Ciro sugere retirada de BB e Caixa de ‘cartel bancário’



O candidato pelo PDT à Presidência da República, Ciro Gomes, afirmou nesta segunda-feira, 6, que o Banco Brasil e a Caixa Econômica Federal devem ser tirados do “cartel bancário” para forçá-los a competir no mercado. Para ele, as duas instituições podem forçar uma queda dos juros no país.
“Temos dois bancos públicos e temos que tirá-los do cartel e forçá-los a competir. O BB e a Caixa podem ganhar dinheiro aumentando o seu share e vendendo duplicatas a 0,5%”, disse o pedetista.
Ciro também afirmou que o Brasil precisa pactuar um sacrifício fiscal para os seis primeiros meses de governo e que é necessário mudar o pensamento de que a expansão da economia se deve ao aumento do consumo.
As declarações do presidenciável foram feitas em evento da Coalizão pela Construção, grupo formado por 26 entidades da indústria da construção. O encontro, denominado ”O Futuro do Brasil na Visão dos Presidenciáveis 2018”, é organizado pela Câmara Brasileira da Indústria da Construção, acontece em Brasília e tem objetivo de “conhecer as ideias e as propostas dos presidenciáveis para o Brasil e para a recuperação do setor”.

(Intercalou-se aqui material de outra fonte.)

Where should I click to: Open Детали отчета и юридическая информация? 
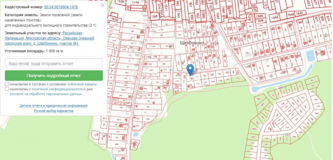pyautogui.click(x=54, y=106)
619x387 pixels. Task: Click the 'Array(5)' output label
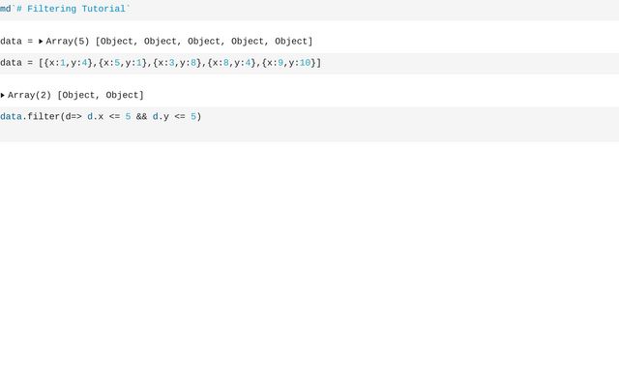point(68,42)
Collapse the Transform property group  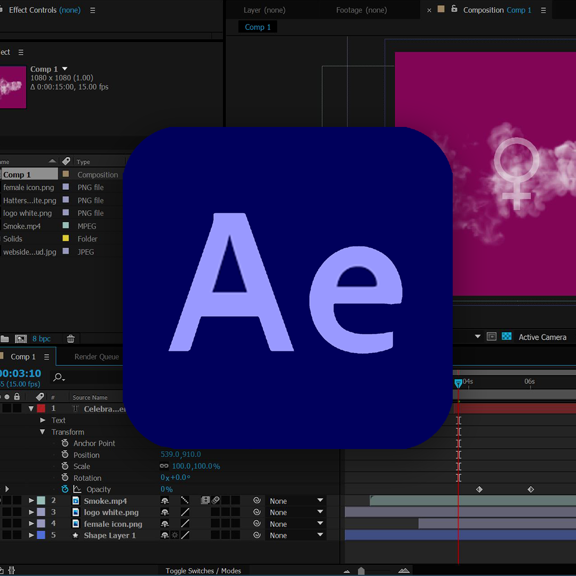pos(43,432)
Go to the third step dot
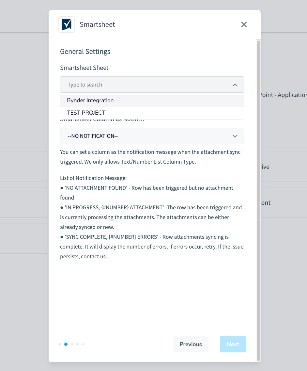Image resolution: width=307 pixels, height=371 pixels. click(72, 344)
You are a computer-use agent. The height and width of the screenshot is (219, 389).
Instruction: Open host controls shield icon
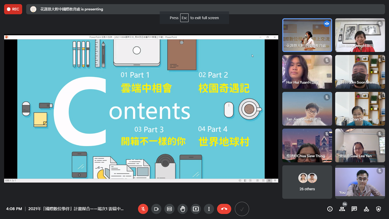pos(378,209)
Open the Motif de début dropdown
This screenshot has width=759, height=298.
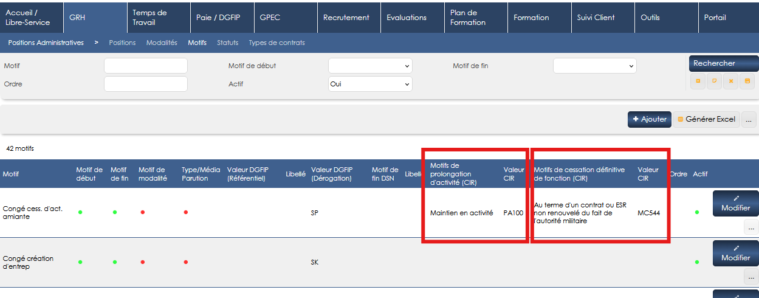[x=370, y=66]
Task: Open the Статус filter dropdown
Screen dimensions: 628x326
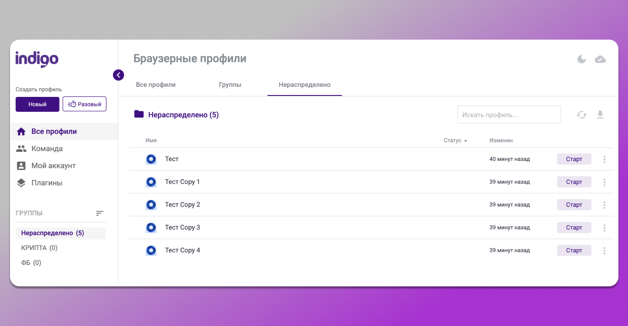Action: 454,140
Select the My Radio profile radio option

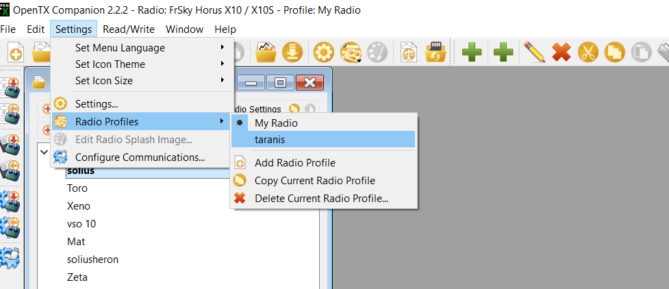pyautogui.click(x=276, y=123)
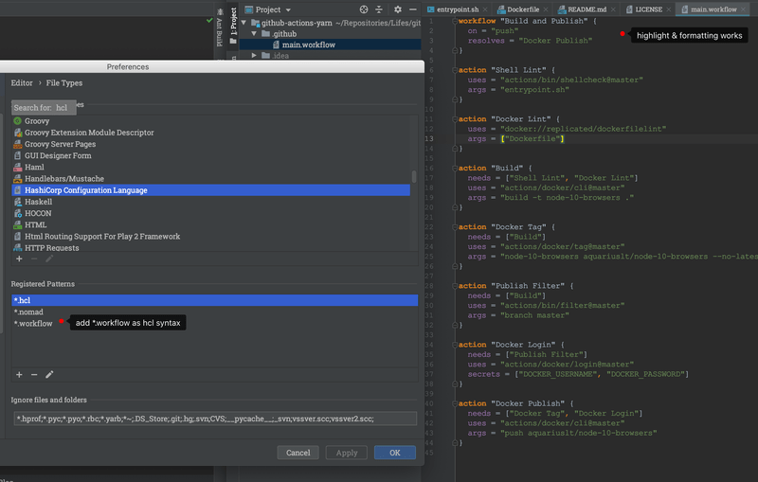758x482 pixels.
Task: Click the Ignore files and folders text field
Action: pos(214,419)
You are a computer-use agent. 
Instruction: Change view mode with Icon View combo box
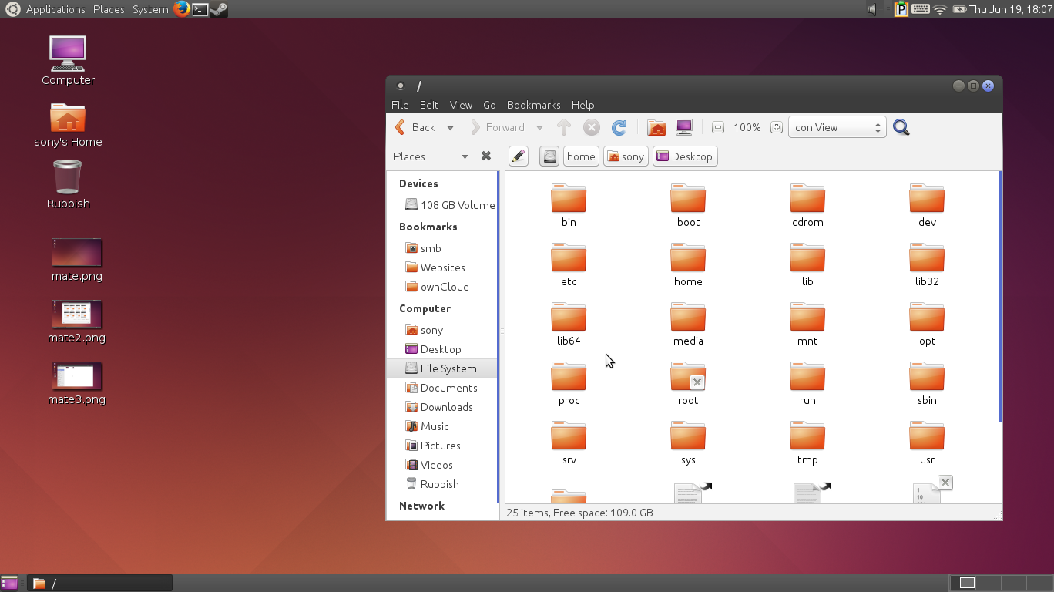(837, 127)
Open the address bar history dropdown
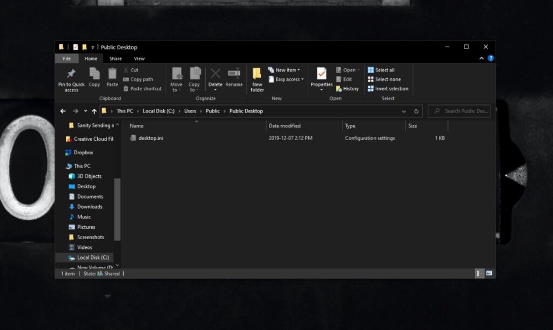 pos(403,111)
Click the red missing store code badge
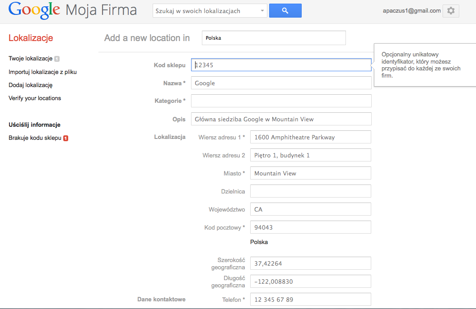 [x=65, y=138]
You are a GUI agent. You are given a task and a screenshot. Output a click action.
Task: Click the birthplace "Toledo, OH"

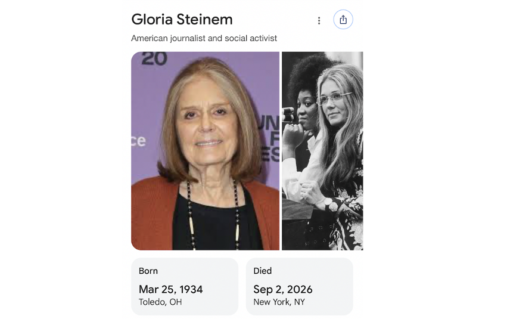pos(160,302)
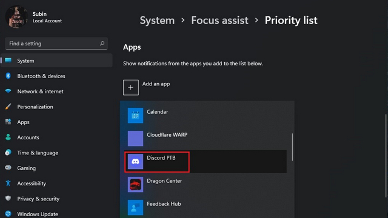388x218 pixels.
Task: Click the plus Add an app button
Action: tap(131, 87)
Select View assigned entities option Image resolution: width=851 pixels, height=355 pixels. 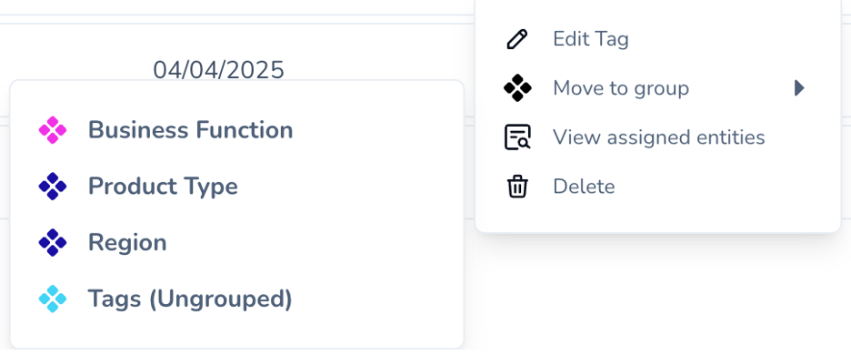pyautogui.click(x=657, y=137)
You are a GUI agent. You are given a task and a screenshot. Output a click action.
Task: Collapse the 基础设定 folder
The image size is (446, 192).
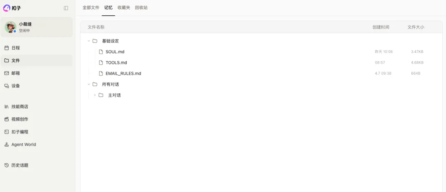click(x=89, y=41)
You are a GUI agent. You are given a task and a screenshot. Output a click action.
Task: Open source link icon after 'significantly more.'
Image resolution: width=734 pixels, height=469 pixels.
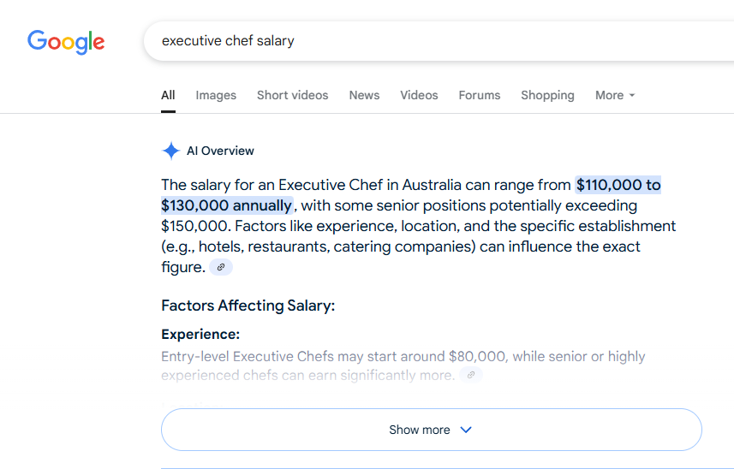point(470,376)
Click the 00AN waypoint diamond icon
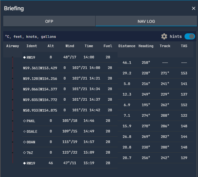 pos(24,142)
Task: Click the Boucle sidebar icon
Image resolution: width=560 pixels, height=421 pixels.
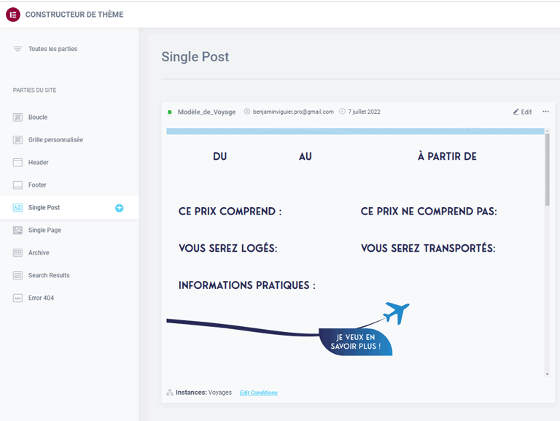Action: [18, 117]
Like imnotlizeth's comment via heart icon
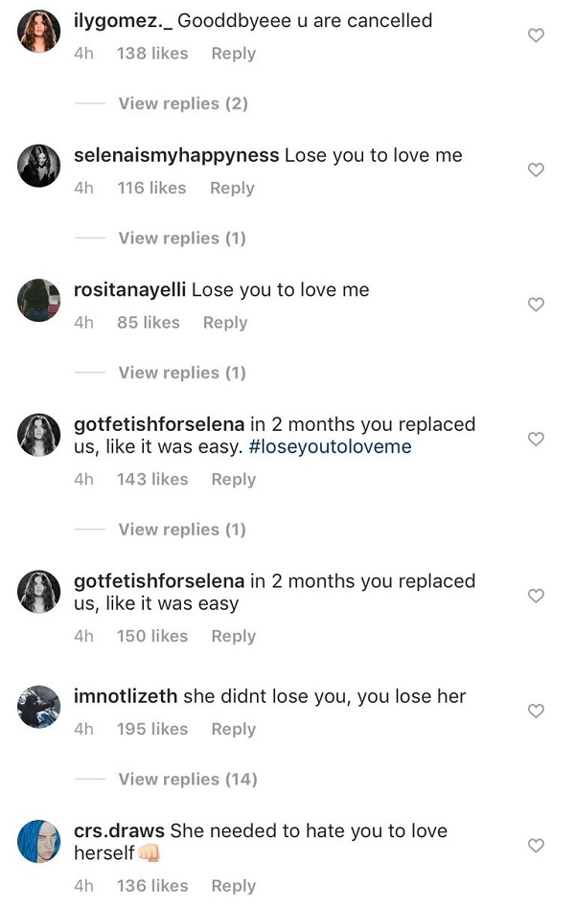The height and width of the screenshot is (906, 575). pos(537,711)
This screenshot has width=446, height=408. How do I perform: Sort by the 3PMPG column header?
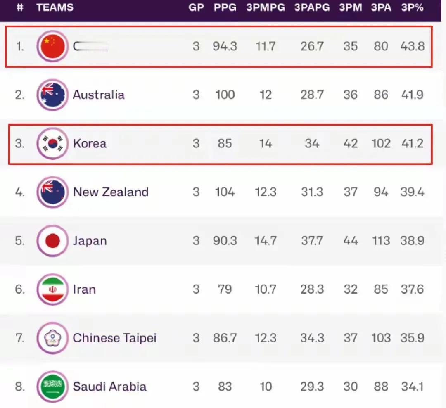pyautogui.click(x=266, y=7)
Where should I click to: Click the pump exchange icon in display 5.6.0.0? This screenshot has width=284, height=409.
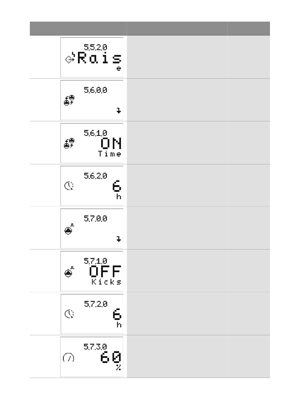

Aos empresários do setor, Ciro Gomes afirmou que a construção civil é a única capaz de gerar emprego no país hoje. “É o único setor que tem capacidade hoje de gerar os empregos necessários porque emprega gente com dificuldade de qualificação, que é um setor que responde imediatamente e representa um ganha-ganha”, disse.
O candidato do PDT declarou, ainda, que a taxa de câmbio também deve ser levada a um patamar de competitividade da economia e não deve ser pensada unicamente para financiar o consumismo oriundo de políticas populistas.
Durante sua fala, Ciro criticou o acordo entre a brasileira Embraer e a americana Boeing. “A Embraer desenvolveu com dinheiro público brasileiro um cargueiro, que é uma joia, e nós vamos entregar para os americanos”, disse.
Sobre a guerra comercial protagonizada por Estados Unidos e China, Ciro Gomes avaliou que o presidente norte-americano, Donald Trump, erra na estratégia. Para ele, os americanos têm facilidade de trabalhar a questão fiscal do país porque a moeda local é o dólar, que é também a moeda usada para as reservas dos outros países. “Ainda assim, a situação fiscal nos Estados Unidos é trágica”, disse.
Ao finalizar sua exposição, o pedetista fez uma provocação a Jair Bolsonaro, candidato pelo PSL, que se diz ignorante a respeito de economia e indica como seu “guru” na área o economista Paulo Guedes.
“Tomem cuidado. Tem candidato dando uma de ignorante porque isso o deixa mais próximo do povo. É uma apologia da ignorância porque isso dá certa afinidade para o nosso povo. Que diz que chamar o posto Ipiranga ou que vai resolver as coisas do País na bala”, afirmou Ciro.